Edit: I assume you’re mentioning my last screenshot where only 3 drives have checksum errors. Each scrub is wildly different - typically all drives report checksum errors.
I believe it makes sense now that the RAM issue was discovered.
Only for data that was written like the first scenario in this post.
This would assume that the bad RAM saved a bad version of the file, but it also generated a valid checksum for the bad file. This means that subsequent scrubs will not catch it, since it will “pass” the checksum test.
You might be lucky and no data was ever written “wrong”.
EDIT: If you’re feeling paranoid, you can use rsync with the -n and -c parameters to check that the destination file integrities match the source’s. This will take a long time, since it will have to read every byte of every file on both sides.
Right, the scenario outlined is my fear - the data could have been corrupt on first write so a checksum would assume it’s good.
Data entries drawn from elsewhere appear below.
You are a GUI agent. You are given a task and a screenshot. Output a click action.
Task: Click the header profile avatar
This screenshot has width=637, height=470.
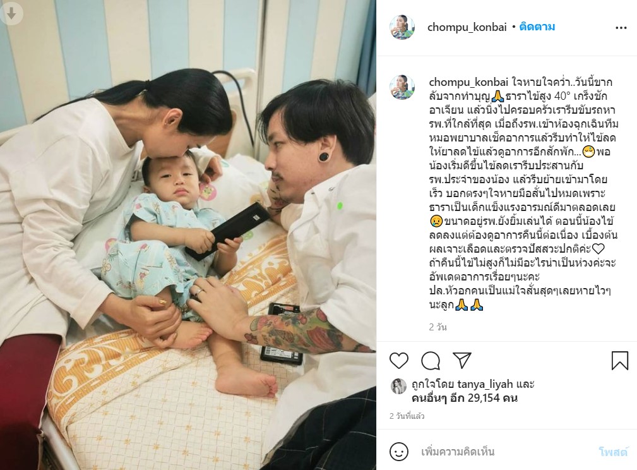coord(402,27)
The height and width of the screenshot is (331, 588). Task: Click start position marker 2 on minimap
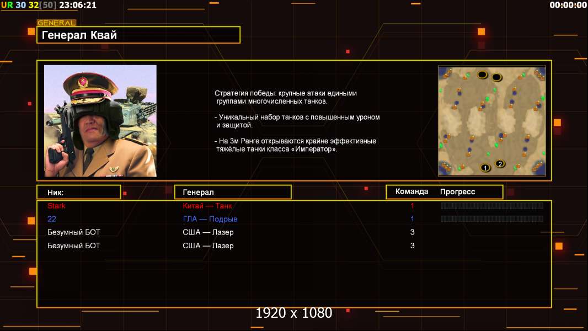(500, 164)
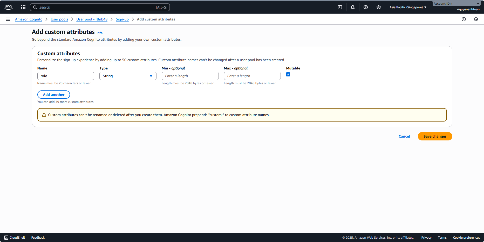Click the Name field containing role
484x242 pixels.
pos(66,76)
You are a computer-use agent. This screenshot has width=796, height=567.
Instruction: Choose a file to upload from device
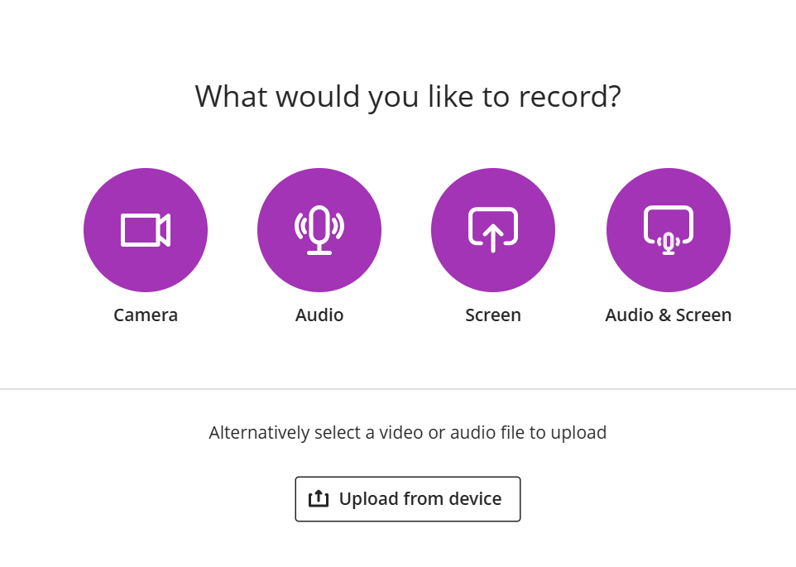[407, 498]
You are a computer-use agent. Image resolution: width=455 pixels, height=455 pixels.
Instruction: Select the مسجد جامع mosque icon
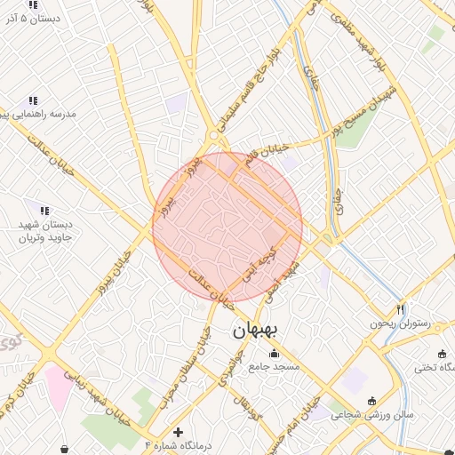[x=275, y=354]
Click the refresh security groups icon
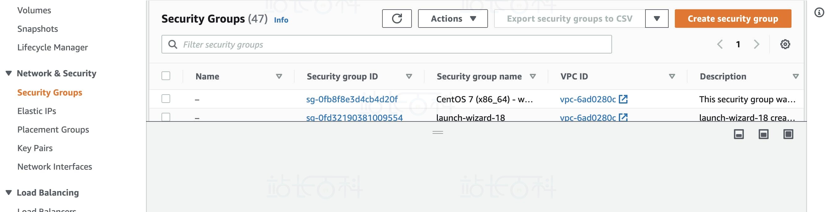This screenshot has width=828, height=212. [396, 19]
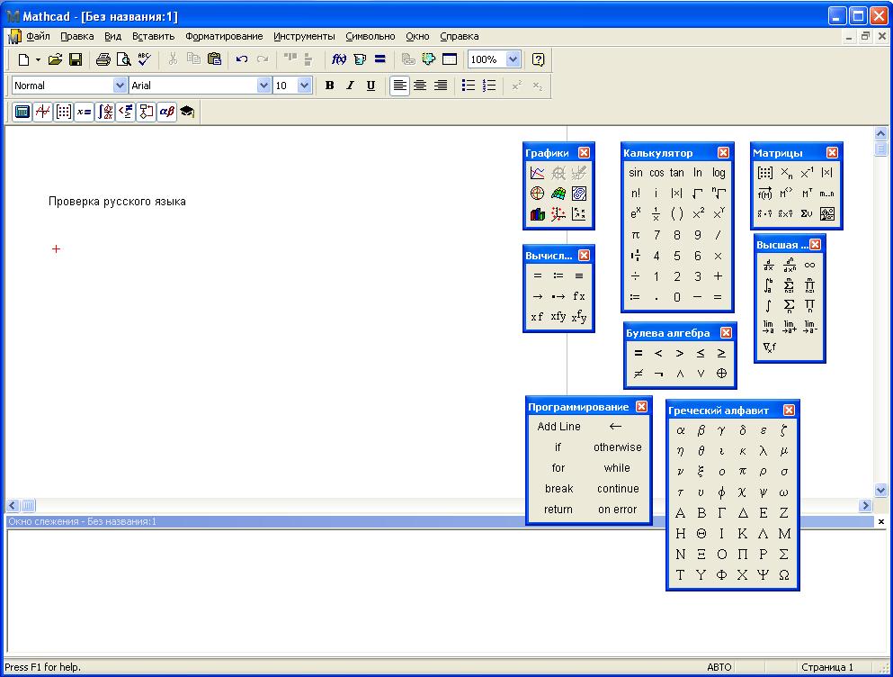
Task: Select the X-Y plot icon in Графики palette
Action: (x=538, y=173)
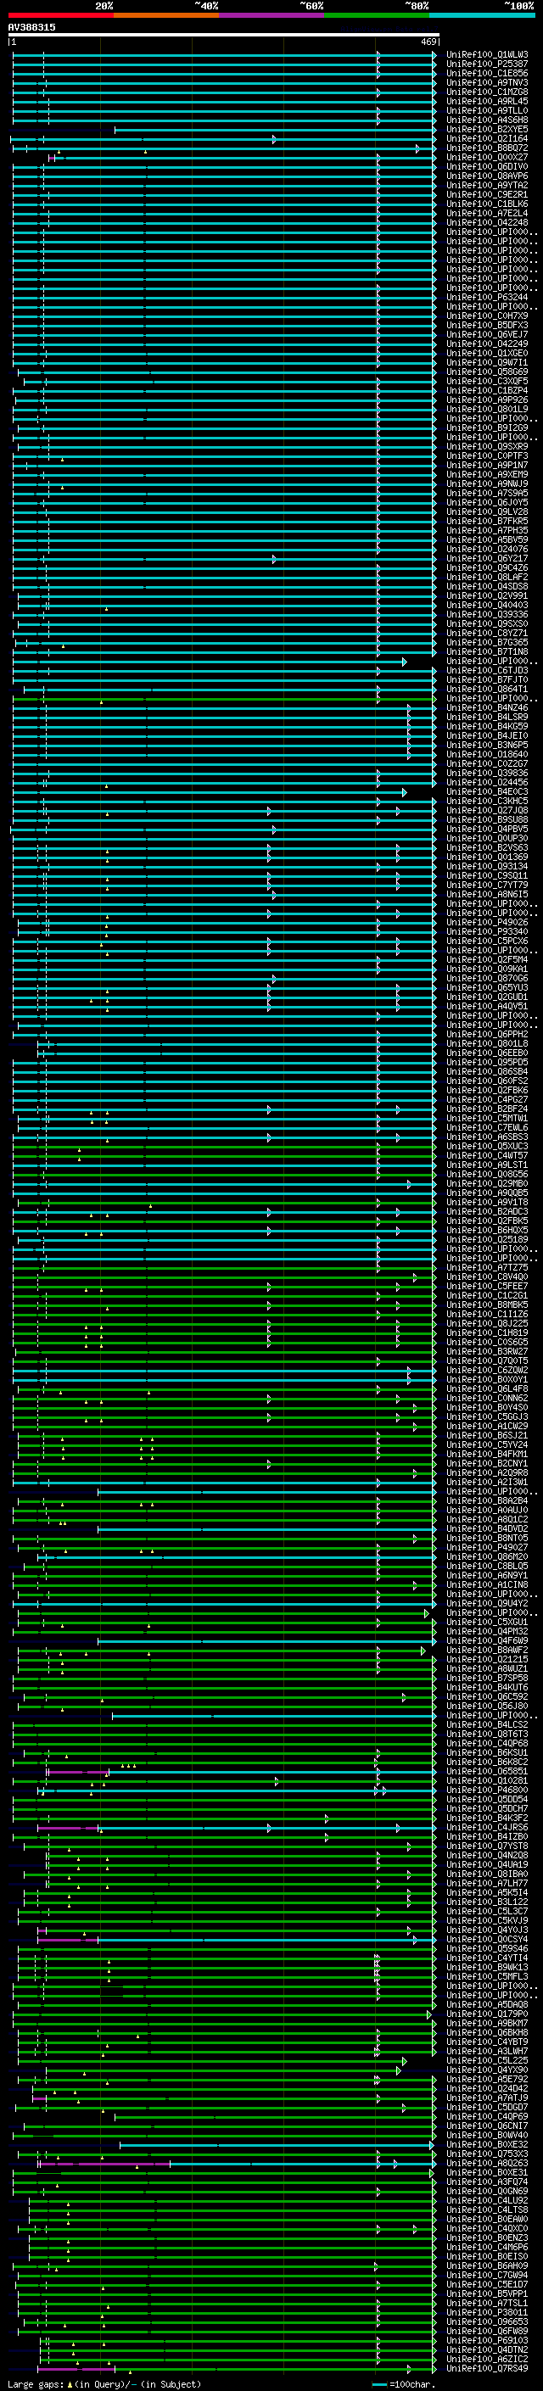Click the purple ~60% identity legend bar
This screenshot has height=2391, width=543.
click(272, 15)
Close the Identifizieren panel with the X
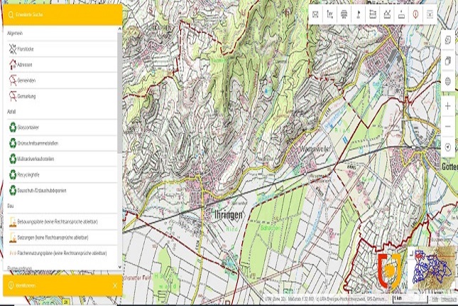 click(115, 285)
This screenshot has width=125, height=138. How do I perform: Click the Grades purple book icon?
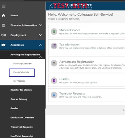coord(54,80)
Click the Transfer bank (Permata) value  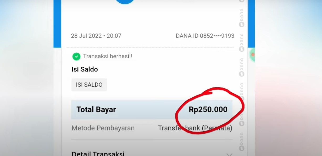coord(195,128)
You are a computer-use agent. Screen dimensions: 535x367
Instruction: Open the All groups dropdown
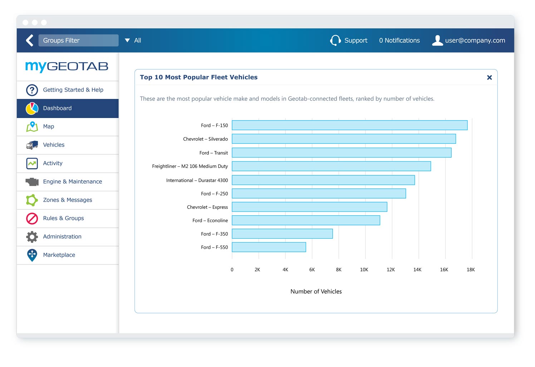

While I haven’t had any issues with corrupt files on TrueNAS, I am going to play it safe and restore all possible data from the initial source. I’ve been migrating from Synology to TrueNAS and the original data still exists on Synology, aside from some media files which don’t matter.
So far, the scrub has found 1 checksum error at 30%. I imagine it will find checksum errors on this scrub but after clearing, I will run another scrub and shouldn’t receive any errors then.
You can still get checksum errors because it’s also possible there’s a mismatch with the originally written block of data, but an improperly generated checksum.
This is why ECC RAM is recommended for NAS users. It’s not just a ZFS thing. For data integrity in general, it’s good to know that mistakes will be caught the moment they happen, rather than to find out about them much later.
This is also why “gaming” motherboards and components that appeal for “overclocking” in the consumer market are discouraged.
If a motherboard brags about integrated wifi, it probably shouldn’t be considered for building a serious NAS to manage important data.
Correct - I meant the first scrub with the RAM fixed will likely return checksum errors. But after letting the 1st scrub finish and clearing the errors, a subsequent scrub should look better and get things back to baseline.
I’ll look into ECC but I recall the options being expensive or limited. Is there a standard board, CPU, RAM combo you’d recommend for ECC?
Some ryzen ecc builds are reasonably cheap. Used server gear is also an option. Also, I personally found the Asus WS C422 DC mobo interesting. Have described it in this post.
It depends on what you call inexpensive and how much RAM you want. Go used servers with RDIMM ECC if you want a lot of memory. Price out ECC UDIMM, This goes in lower end servers and Ryzen types.
DDR4 is where you want to be. DDR5 UDIMMs are $$$, if you can even get them.
Your physical location matters as most of us post like you are in USA.
Resources List including Detailed Hardware and System Build Notes (plus new user advice / help)
I am 93% into the scrub and only have 1 checksum error. However, TrueNAS is suddenly reporting wildly inaccurate pool usage information.
See screenshots below. What is going on here?
At some point during the scrub, scheduled snapshots were taken so I assume it’s related. However, I deleted all snapshots about 4 hours ago and the GUI still shows this.
Try these. If you had snapshots it might not update until finished
first it checking for block cloning, second is space. Post and paste results back using Preformatted Text mode </> on toolbar or Ctrl+e. Separate box for each command.
zpool list -o name,size,cap,alloc,free,bcloneratio,bcloneused,bclonesaved largie
zfs list -o space largie